L’institution d’une déshumanisation

Sous des fumées de sauge, agitant des pancartes de femmes disparues ou assassinées, plusieurs centaines de personnes ont tenu vigile jeudi soir.
Photo: Jacques Nadeau Le Devoir Sous des fumées de sauge, agitant des pancartes de femmes disparues ou assassinées, plusieurs centaines de personnes ont tenu vigile jeudi soir.
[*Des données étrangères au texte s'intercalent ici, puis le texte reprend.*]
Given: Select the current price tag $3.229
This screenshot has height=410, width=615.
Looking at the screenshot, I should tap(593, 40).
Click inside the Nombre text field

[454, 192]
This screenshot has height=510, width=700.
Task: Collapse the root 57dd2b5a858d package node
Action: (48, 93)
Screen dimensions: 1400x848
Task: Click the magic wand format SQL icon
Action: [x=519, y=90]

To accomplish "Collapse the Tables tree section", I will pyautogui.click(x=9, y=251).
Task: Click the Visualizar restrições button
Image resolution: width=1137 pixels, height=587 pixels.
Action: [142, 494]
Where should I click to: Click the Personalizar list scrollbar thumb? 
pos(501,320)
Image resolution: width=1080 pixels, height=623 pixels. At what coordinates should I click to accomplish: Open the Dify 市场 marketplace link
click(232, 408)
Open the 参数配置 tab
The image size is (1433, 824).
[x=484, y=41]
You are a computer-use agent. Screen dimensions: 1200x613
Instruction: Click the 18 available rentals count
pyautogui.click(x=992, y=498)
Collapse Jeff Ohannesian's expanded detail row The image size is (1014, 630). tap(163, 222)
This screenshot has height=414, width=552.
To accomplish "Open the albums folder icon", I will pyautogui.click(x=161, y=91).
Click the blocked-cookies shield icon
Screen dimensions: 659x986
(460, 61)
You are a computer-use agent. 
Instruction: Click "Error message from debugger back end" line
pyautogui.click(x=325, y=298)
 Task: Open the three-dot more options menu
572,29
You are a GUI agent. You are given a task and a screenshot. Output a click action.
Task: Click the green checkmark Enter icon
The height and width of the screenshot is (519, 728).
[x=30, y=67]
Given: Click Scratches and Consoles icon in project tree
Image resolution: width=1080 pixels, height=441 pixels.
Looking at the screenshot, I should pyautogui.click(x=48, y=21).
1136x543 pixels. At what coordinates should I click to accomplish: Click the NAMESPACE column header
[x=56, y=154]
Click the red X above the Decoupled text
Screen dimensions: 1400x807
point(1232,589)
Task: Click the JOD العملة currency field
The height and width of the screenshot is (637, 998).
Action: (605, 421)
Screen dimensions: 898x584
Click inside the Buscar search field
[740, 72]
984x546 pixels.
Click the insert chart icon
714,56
« Quand un autochtone a des ennuis, la dernière personne qu’il va voir pour chercher de l’aide est la police. Au temps des pensionnats, c’est la police qui venait chercher les enfants pour les emporter. » On n’imagine pas l’empreinte profonde et tragique de cette mémoire souterraine qui rejaillit sans cesse et de multiples façons à la conscience d’un autochtone, estime Melissa Mollen Dupuis, cofondatrice du chapitre québécois d’Idle No More.

Comment chercher de l’aide aujourd’hui ? Les services courants offerts à la population apparaissent mal adaptés pour les autochtones. « Au Canada, il existe 44 foyers pour femmes autochtones victimes de violences pour 632 communautés », affirme Melissa Mollen Dupuis pour donner un aperçu du gouffre entre l’offre et les besoins.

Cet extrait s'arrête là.